» **What is required**: Starting with the line that contains "Task: Confirm selection with the OK button" and going on through the line that contains "Action: (901, 350)", write those lines out again, switching "chart bar" to "chart column" and keeping everything else the same.

Pointing records for text and elements

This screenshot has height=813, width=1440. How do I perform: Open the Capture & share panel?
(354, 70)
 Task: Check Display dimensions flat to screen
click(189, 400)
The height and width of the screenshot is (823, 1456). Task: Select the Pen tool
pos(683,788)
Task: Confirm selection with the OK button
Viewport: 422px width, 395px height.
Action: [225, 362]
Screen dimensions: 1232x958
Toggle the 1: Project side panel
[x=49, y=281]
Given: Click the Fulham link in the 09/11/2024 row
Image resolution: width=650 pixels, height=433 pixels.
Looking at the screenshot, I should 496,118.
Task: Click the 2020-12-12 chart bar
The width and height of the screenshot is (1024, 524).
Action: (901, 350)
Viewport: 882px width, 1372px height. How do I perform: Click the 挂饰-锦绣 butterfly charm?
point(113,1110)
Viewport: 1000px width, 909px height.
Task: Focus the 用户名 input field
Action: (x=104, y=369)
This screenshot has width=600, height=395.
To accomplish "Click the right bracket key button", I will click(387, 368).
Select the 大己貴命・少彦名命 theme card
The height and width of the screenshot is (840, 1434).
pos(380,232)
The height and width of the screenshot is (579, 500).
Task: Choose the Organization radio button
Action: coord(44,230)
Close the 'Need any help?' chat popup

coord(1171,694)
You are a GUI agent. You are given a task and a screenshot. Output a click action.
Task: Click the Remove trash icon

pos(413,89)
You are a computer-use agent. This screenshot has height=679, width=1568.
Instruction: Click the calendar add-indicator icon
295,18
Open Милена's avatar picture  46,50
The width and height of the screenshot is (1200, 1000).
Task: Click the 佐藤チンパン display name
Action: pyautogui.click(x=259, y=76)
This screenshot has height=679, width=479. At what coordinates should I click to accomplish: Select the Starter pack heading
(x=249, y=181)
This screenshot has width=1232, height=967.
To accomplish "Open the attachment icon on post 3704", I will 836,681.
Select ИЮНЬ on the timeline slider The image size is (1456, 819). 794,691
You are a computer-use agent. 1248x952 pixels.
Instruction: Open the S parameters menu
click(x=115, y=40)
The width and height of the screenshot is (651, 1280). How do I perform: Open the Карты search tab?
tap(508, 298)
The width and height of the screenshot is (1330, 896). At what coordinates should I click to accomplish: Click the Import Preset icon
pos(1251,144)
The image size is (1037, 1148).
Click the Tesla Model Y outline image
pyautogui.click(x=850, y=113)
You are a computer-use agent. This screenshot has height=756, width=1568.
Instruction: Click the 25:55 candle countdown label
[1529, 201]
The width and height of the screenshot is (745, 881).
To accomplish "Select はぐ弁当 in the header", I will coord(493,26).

» **Result for this task**:
Task: Confirm selection with the OK button
Viewport: 422px width, 395px height.
Action: [225, 362]
Screen dimensions: 1232x958
Toggle the 1: Project side panel
[x=49, y=281]
Given: Click the Fulham link in the 09/11/2024 row
Image resolution: width=650 pixels, height=433 pixels.
Looking at the screenshot, I should 496,118.
Task: Click the 2020-12-12 chart column
The width and height of the screenshot is (1024, 524).
Action: (901, 350)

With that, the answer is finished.